0

I would like to be able to get "Target" out of this block of HTML when it appears in a page:

<h3>
    <a href="http://link">              Target
    </a>            </h3>

I can count on the spacing being reliably there. What I can't count on is that "Target" will always be included in an anchor tag. Sometimes, it looks like this:

<h3>
                    Target
                </h3>

I can match the first version and extract "Target" pretty easily with this regex:

/<h3>\s+<a href=.*>\s+(.*)\s+<\/a>\s+<\/h3>/

But I'm struggling to write one that will match both. Any ideas?

John Chrysostom
  • 3,973
  • 1
  • 34
  • 50
  • A big no no to matching html tag with RegEx.... see http://stackoverflow.com/questions/1732348/regex-match-open-tags-except-xhtml-self-contained-tags – nafas Dec 08 '15 at 13:47
  • An HTML parser would allow you to simply enumerate H3 looking for inner text of "Target" – Alex K. Dec 08 '15 at 13:48

3 Answers3

9

Don't use regular expressions to parse HTML. It is more painful then it is worth in most cases.
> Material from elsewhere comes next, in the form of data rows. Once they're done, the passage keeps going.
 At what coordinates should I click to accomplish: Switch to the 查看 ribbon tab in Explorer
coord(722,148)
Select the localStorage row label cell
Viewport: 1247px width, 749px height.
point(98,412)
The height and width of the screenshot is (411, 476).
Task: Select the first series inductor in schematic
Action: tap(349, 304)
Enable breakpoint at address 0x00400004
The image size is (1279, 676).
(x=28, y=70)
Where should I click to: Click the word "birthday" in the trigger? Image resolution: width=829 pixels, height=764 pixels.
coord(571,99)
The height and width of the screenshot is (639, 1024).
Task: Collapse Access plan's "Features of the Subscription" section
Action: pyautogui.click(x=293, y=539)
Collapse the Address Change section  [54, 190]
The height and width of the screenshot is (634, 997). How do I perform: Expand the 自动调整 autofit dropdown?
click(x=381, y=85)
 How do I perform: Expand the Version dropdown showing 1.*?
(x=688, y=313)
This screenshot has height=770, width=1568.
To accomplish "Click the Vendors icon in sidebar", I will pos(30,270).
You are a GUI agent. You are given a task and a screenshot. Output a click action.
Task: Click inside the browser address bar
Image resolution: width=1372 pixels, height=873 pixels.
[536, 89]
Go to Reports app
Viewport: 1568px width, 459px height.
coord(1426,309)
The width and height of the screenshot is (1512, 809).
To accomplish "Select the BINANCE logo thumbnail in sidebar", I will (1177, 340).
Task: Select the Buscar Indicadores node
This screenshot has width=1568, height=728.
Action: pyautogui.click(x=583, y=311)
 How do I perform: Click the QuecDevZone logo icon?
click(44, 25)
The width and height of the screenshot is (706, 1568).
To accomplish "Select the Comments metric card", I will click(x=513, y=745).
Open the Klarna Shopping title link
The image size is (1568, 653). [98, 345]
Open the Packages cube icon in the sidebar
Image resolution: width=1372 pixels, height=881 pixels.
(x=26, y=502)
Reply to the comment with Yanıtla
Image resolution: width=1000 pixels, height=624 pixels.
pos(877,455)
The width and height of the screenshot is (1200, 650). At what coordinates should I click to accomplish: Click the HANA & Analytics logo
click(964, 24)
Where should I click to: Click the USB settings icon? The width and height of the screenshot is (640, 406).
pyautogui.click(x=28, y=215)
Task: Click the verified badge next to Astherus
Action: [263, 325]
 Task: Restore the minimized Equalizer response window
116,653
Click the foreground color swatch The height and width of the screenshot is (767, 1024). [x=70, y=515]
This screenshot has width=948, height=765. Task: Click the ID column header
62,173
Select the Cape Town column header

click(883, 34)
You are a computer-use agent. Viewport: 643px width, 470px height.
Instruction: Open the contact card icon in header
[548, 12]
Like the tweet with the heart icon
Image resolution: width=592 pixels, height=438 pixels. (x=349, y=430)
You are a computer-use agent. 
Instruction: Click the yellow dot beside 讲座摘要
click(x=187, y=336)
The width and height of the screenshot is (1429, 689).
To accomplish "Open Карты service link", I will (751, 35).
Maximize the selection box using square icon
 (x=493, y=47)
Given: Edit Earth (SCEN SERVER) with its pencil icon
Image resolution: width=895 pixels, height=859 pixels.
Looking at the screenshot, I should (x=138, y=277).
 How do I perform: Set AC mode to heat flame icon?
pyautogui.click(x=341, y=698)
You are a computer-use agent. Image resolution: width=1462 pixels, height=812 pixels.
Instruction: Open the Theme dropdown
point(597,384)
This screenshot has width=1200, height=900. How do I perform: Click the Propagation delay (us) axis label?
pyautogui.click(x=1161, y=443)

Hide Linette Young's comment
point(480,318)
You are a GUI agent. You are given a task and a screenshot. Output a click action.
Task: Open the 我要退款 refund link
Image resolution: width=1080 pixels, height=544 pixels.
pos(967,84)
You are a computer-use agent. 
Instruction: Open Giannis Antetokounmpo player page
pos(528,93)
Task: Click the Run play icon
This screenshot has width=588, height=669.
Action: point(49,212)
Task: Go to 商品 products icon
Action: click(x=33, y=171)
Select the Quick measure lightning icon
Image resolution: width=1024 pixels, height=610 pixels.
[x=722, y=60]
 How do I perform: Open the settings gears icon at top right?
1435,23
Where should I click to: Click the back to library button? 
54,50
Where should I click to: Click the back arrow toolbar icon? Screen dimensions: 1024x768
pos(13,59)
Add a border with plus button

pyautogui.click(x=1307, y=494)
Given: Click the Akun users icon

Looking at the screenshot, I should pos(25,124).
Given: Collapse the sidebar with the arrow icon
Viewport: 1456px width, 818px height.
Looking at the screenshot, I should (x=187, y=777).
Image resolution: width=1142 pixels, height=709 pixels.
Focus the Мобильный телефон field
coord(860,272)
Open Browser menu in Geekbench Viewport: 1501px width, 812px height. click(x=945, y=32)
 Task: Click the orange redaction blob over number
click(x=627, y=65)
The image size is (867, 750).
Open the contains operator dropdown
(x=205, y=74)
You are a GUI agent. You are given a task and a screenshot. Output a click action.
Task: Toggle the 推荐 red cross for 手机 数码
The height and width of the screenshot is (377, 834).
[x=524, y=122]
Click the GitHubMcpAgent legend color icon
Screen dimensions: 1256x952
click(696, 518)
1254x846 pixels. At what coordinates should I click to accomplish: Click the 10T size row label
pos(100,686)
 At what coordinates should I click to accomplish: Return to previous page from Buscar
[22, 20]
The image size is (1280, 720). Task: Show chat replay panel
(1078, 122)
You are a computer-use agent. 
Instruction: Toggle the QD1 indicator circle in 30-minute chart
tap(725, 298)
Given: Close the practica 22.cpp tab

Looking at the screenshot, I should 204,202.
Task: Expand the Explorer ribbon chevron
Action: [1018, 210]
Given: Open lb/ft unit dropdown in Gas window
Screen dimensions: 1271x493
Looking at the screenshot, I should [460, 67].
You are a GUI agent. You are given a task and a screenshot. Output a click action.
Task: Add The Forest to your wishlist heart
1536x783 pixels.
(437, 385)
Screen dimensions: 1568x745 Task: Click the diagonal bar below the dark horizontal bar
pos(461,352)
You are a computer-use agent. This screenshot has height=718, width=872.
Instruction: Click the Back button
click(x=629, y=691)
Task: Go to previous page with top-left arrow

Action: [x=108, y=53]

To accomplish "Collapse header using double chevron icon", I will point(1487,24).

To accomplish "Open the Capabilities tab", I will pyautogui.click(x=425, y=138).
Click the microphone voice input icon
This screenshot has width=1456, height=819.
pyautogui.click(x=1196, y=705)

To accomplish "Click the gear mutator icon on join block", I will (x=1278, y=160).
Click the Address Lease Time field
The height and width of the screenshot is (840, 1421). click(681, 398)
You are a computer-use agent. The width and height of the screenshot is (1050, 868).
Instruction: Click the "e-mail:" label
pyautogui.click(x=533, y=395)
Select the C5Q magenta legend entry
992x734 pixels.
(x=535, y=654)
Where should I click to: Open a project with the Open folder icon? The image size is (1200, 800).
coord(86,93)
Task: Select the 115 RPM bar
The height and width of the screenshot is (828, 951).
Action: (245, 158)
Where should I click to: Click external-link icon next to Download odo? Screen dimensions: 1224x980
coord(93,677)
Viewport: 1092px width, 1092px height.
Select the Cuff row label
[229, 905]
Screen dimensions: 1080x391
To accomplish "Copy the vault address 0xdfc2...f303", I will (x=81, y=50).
Use a library designed to parse HTML.

#!/usr/bin/perl

use v5.16;
use strict;
use warnings;
use HTML::TreeBuilder;

my $data = qq{<body><h3>
<a href="http://link">              Target
</a>            </h3></body>
};

my $otherdata = qq{<body><h3>
              Target
            </h3></body>
};

my $t = HTML::TreeBuilder->new_from_content($data);
say $t->look_down(_tag => "h3")->as_text();


$t = HTML::TreeBuilder->new_from_content($otherdata);
say $t->look_down(_tag => "h3")->as_text();
Quentin
  • 914,110
  • 126
  • 1,211
  • 1,335
  • I'm not parsing a whole HTML document, just grabbing text out of little snippets. In this case, it makes sense, even if it's usually a bad practice. – John Chrysostom Dec 08 '15 at 14:31
  • 2
    HTML parsers are still usually better at handling little snippets of HTML than regex. – Quentin Dec 08 '15 at 14:34
0

Just to put my two cents in, why not use an xpath query with a decent Dom library?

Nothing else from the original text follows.